Hissediyorum.
Avuçlarımda hatırlamadığım geçmişimin silik lekeleri, şimdinin acılı izleri, geleceğimde ölümün
emareleri var; ellerimde tuttuğum papatyaların dallarında avuçlarımdaki yetimler idam ediliyor.
Görüyorum.
Karşımda sonbaharı anımsatan kurumuş yaprak sarısı gözlerle bir adam bana bakıyor, omuzlarındaki
kuklası olduğu ipler kesilmiş fakat hemen yanındaki çocukluğunun ipleri parmaklarında duruyor.

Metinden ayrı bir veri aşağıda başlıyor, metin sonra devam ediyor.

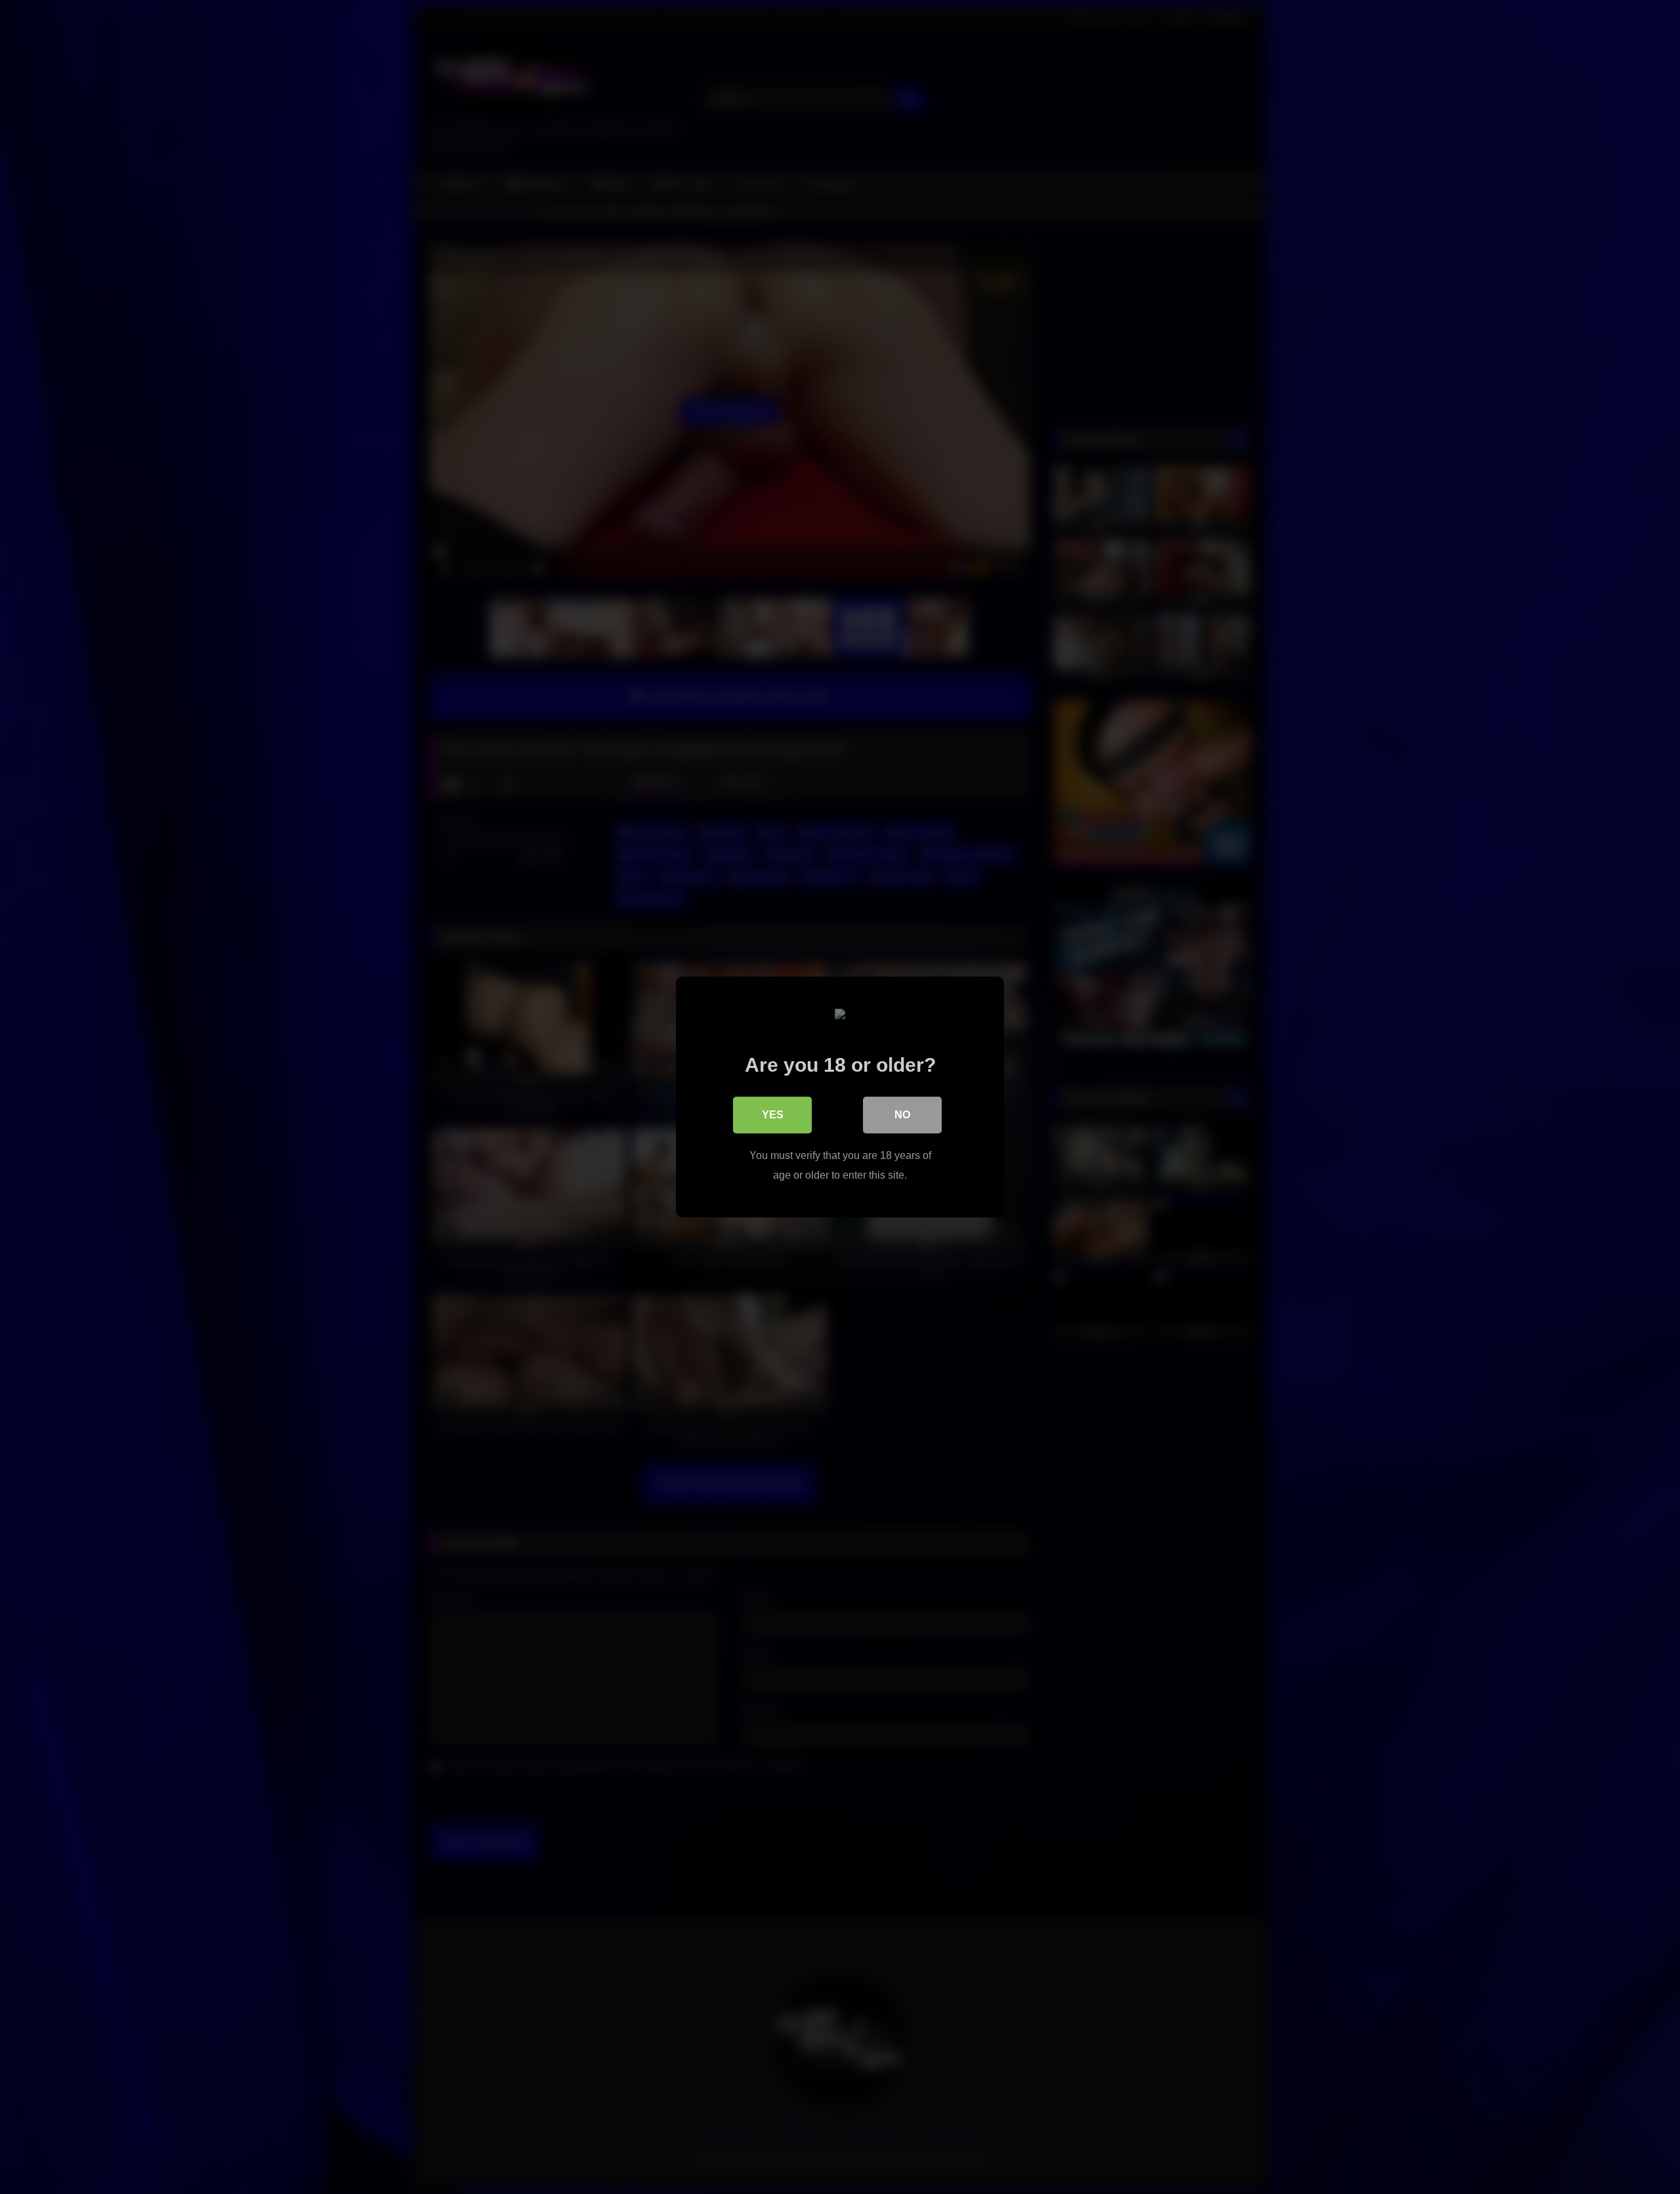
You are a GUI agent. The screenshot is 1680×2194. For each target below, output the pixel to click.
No (902, 1114)
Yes (773, 1114)
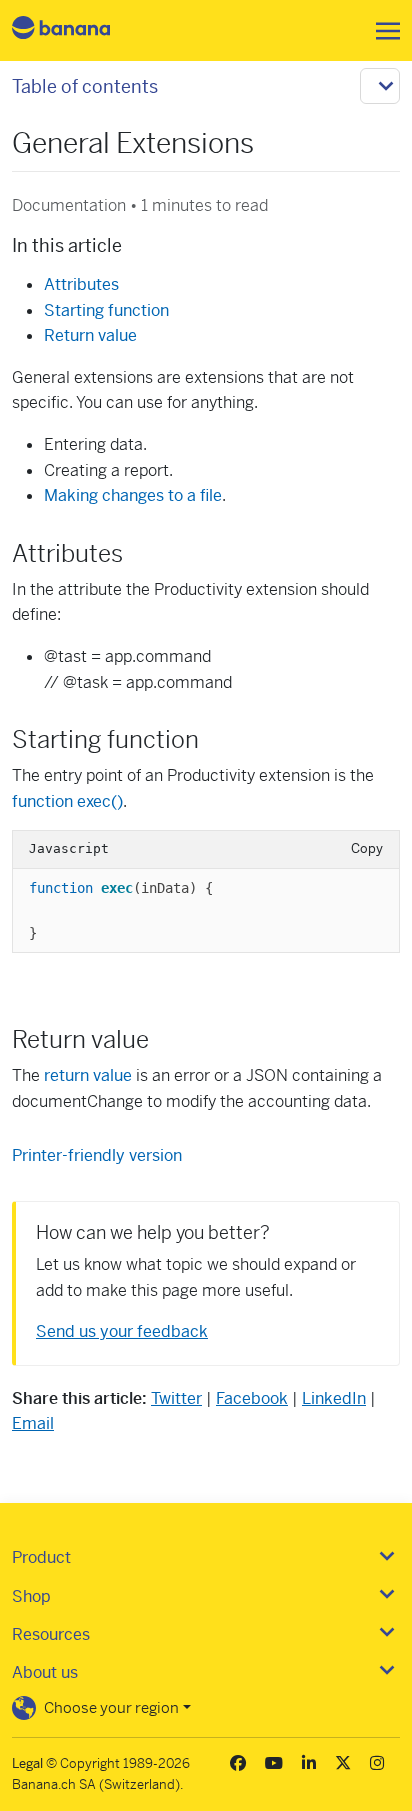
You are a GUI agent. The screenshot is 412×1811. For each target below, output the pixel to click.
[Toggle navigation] (382, 31)
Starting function (106, 310)
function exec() (67, 801)
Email (33, 1423)
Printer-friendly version (97, 1155)
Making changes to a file (133, 495)
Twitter (176, 1398)
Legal (27, 1763)
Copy (367, 848)
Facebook (252, 1398)
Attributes (81, 284)
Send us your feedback (122, 1331)
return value (88, 1075)
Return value (90, 335)
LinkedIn (334, 1398)
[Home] (78, 30)
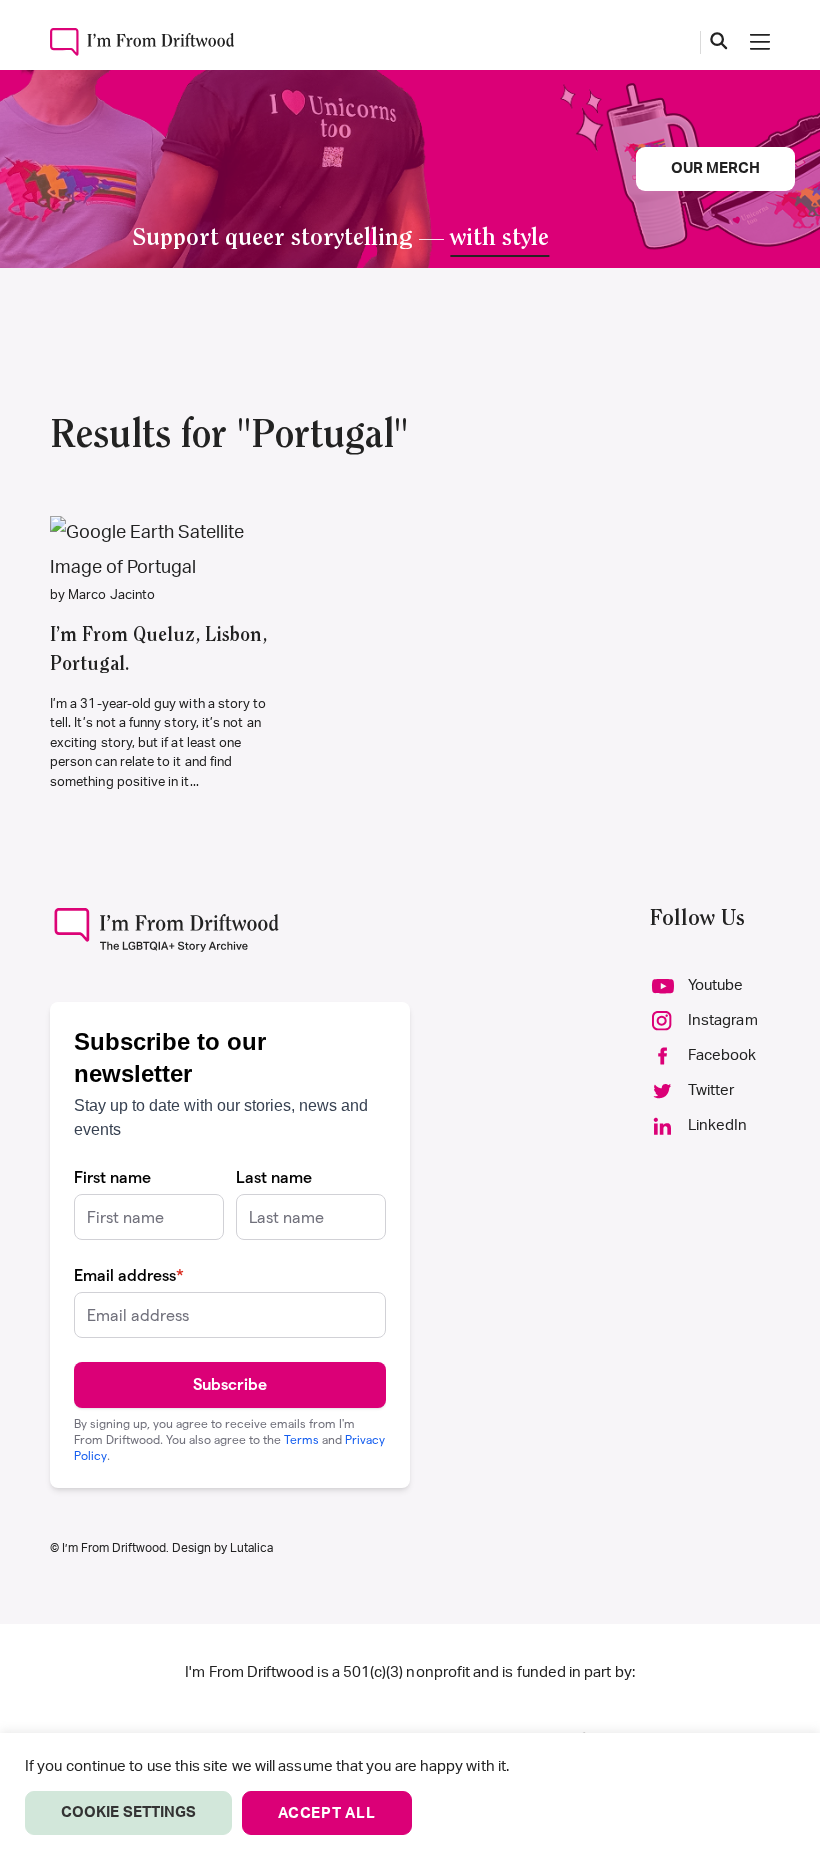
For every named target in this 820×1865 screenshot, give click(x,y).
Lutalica (251, 1548)
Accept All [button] (327, 1813)
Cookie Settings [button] (128, 1812)
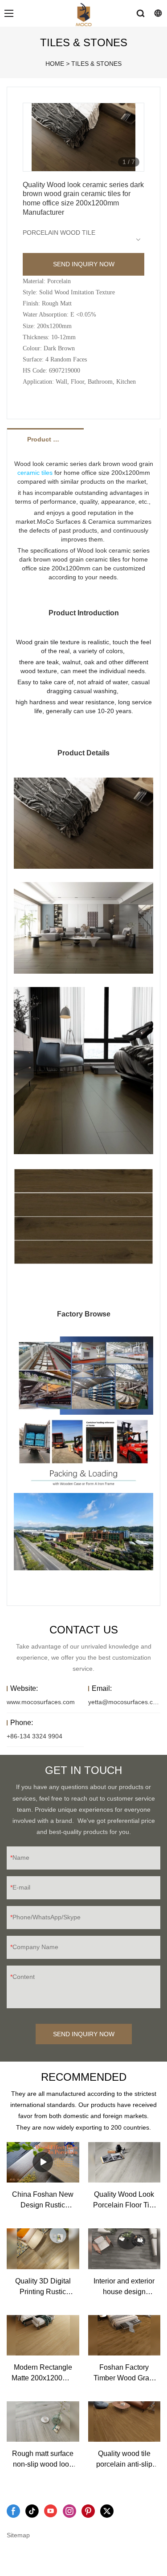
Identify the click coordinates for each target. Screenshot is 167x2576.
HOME (54, 63)
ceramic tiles (35, 472)
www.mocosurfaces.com (41, 1701)
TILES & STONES (96, 63)
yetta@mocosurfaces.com (125, 1701)
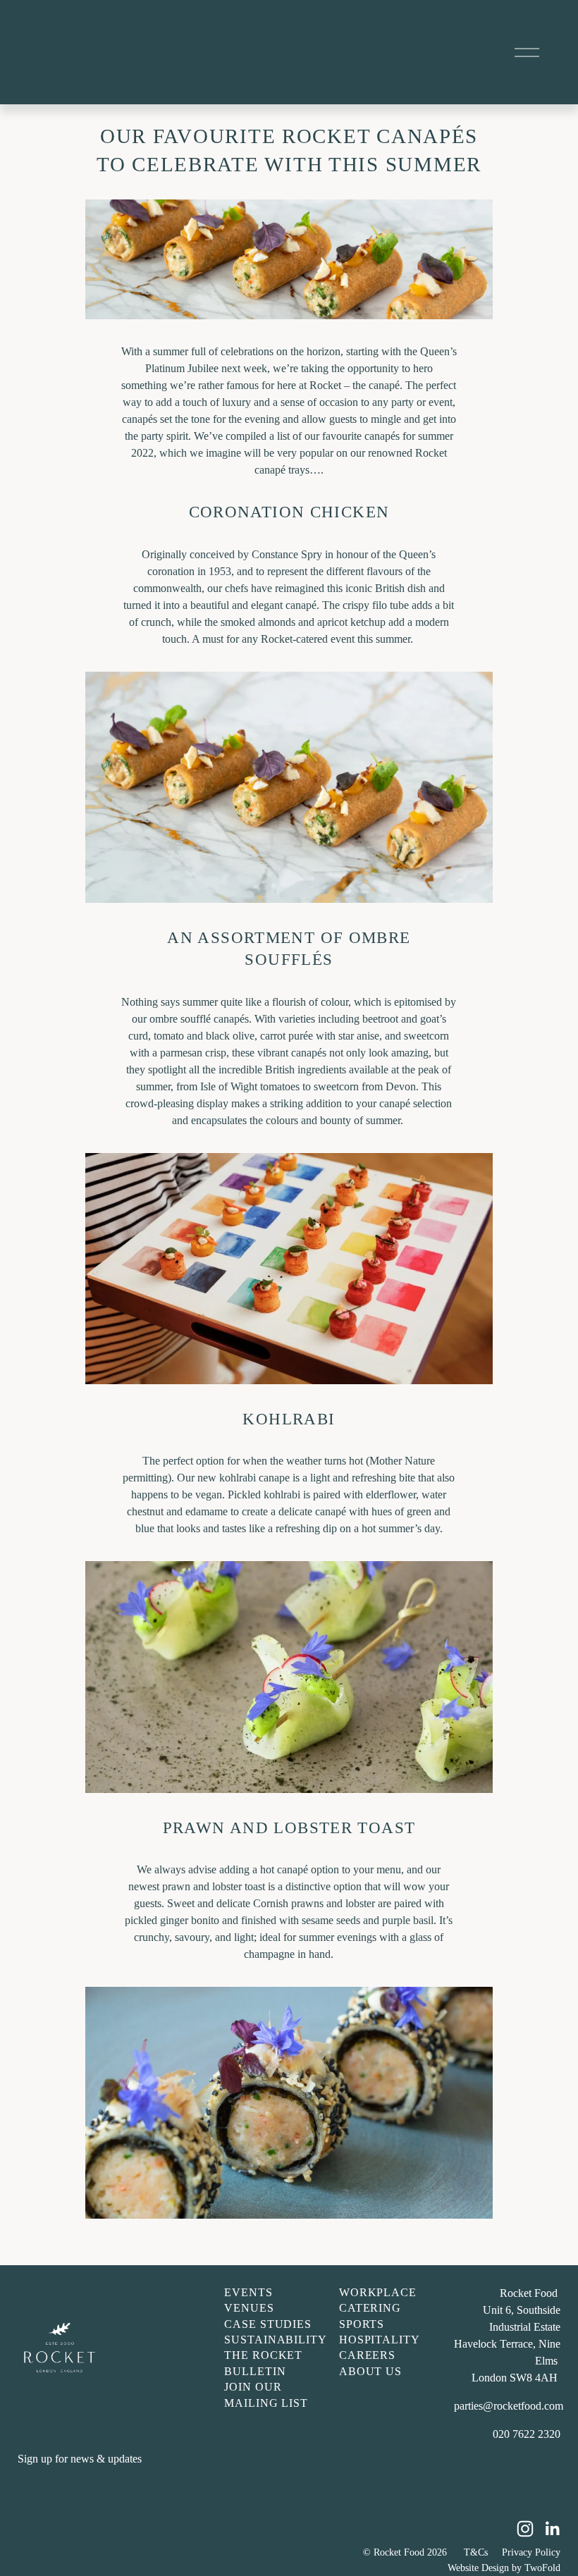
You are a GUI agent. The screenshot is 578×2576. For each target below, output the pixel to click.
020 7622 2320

Yapraklar kalbimin üzerinde daha fazla soluyor, onun kalbinin atışları benim papatyalarımı canlandırıyor.
Duyuyorum.
İnsanlar ölüm çığlıkları atıyor, tam ileriden korkutucu bir çellonun sesi yükseliyor; ses, neşter gibi
bileklerimdeki sarmaşıklara saplanıyor ve dudaklarıma yasladığım mızıkadan zehir akıyor. Gökyüzünden
birkaç damla düşüyor.
Korkuyorum.
Gökyüzünde ailem var, ailemin gözyaşları yeryüzüne düşerken su değil, kan akıyor. Mezarları,
avuçlarımın içine doluyor.
Boğuluyorum.
Bir el bana uzanıyor, avuçlarının içinde kader çizgileri olmadığını görüyorum ama o eli sımsıkı
tuttuğumda sonbaharı anımsatan gözler geçmişimde silik bir anı oluyor, zihnimin içinde artık
yaşayamıyorum.
Hissedemiyorum, göremiyorum ama duyuyorum; o elin sahibi bana sessizce fısıldıyor:
Çocukluğumuz tohumumuzdur, tohumumuza kim su verdiyse o şekilde
büyür ve yetişiriz.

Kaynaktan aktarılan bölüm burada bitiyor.